Surani says that the global picture still requires a person to interpret it. “People don’t necessarily want AI systems making decisions. People want humans in the loop. So how do we make those humans’ jobs easier, so they can focus on core judgment tasks instead of these kind of ridiculous, menial search and location tasks?”
Fixing the law before it breaks
While Stanford’s model was built to clean up the past, some governments are trying to bring AI into the lawmaking process itself in order to reduce confusion, avoid contradictions, and make new laws more understandable from the start.
“AI can serve as a human assistant with lawmaking,” says West, “but it should not replace humans."
Darrell West, a senior fellow in governance studies at the Brookings Institution, a nonpartisan think tank focused on public policy, has tracked how public agencies adopt emerging technology—including the latest AI tools. “AI can serve as a human assistant with lawmaking,” he says, “but it should not replace humans. People still have much more advanced capabilities and more nuance in the way we think about things.”
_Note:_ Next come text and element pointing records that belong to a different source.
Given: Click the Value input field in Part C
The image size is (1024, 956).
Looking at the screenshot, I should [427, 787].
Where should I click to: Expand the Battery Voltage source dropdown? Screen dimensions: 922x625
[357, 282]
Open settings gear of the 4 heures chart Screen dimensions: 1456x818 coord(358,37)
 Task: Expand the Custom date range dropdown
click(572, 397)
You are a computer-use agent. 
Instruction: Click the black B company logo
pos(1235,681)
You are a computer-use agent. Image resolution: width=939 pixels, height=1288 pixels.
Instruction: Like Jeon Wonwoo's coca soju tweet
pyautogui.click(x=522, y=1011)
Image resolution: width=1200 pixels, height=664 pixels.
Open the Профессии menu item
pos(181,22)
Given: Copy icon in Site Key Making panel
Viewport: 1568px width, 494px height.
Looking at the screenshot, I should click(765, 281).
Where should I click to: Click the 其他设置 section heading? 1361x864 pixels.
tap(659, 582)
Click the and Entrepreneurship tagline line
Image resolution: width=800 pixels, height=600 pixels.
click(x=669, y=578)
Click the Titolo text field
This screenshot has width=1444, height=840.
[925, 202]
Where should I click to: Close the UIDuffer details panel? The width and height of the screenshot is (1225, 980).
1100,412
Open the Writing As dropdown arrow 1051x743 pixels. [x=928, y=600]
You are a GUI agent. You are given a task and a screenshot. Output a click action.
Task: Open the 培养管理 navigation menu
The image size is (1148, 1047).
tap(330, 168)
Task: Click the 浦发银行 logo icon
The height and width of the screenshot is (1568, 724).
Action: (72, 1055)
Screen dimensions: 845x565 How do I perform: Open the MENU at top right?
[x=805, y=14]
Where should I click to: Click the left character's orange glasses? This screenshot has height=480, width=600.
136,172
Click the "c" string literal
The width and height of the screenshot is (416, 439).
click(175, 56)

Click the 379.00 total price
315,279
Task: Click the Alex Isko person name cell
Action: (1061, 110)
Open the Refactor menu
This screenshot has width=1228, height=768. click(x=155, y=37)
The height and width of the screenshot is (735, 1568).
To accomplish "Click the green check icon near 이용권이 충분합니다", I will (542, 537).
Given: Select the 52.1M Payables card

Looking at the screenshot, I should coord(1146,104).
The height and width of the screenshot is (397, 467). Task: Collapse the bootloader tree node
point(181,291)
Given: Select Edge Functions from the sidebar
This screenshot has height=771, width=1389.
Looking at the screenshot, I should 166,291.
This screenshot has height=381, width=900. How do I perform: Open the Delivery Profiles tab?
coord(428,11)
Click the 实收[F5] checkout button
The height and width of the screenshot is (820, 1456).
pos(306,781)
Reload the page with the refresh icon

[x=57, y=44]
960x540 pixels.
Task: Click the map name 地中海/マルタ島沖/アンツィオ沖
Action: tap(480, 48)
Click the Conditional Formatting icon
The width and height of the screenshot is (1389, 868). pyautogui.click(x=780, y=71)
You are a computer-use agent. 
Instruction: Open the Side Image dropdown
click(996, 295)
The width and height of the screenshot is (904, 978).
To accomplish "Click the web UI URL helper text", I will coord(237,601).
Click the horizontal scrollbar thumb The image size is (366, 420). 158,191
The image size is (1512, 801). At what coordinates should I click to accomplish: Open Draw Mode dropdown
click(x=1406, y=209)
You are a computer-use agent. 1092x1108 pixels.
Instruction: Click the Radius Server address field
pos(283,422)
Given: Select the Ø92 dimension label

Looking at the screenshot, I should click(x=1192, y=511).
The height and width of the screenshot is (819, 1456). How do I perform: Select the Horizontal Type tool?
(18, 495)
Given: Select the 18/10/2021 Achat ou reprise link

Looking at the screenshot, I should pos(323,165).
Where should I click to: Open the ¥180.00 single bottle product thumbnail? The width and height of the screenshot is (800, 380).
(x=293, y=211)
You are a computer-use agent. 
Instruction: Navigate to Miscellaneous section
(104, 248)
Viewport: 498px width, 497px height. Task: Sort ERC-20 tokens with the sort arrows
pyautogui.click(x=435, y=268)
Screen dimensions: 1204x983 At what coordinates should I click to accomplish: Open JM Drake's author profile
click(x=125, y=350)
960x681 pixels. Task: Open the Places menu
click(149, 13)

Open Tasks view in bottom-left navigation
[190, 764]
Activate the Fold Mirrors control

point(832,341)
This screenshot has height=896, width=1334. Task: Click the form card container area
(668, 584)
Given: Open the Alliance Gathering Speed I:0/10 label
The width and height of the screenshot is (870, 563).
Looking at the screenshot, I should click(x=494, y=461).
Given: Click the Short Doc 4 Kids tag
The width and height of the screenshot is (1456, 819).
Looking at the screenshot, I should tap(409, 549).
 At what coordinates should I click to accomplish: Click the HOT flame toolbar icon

In the UK, that approach is being tested with a tool called Lex. Built by a small team inside the Cabinet Office known as i.AI, it’s currently being used by civil servants in the Ministry of Justice and Government Legal Department. Lex allows staff to ask plain-language questions and returns direct answers pulled from official legal databases. It’s a way to navigate a heavily cross-referenced statute book without losing days to manual digging. Lex doesn’t write legislation; instead it helps a team see how a new bill interacts with existing law, flags possible contradictions, and avoids duplication before anything is tabled.
Chile is testing something even more ambitious. Its system, CAMINAR, uses AI to summarize bills, flag overlap with existing proposals, and help analyze quorum rules and legal admissibility, with a goal of clearing space for better decisions.
Still, while AI is proving a tremendous asset for lawmakers, West says that continued human oversight will be critical. “Lawmakers still have to be very careful about it,” he says. “With some things, if you have 99 percent accuracy, that may be perfectly fine. But with legal documents, you really need complete accuracy. And that requires a human.”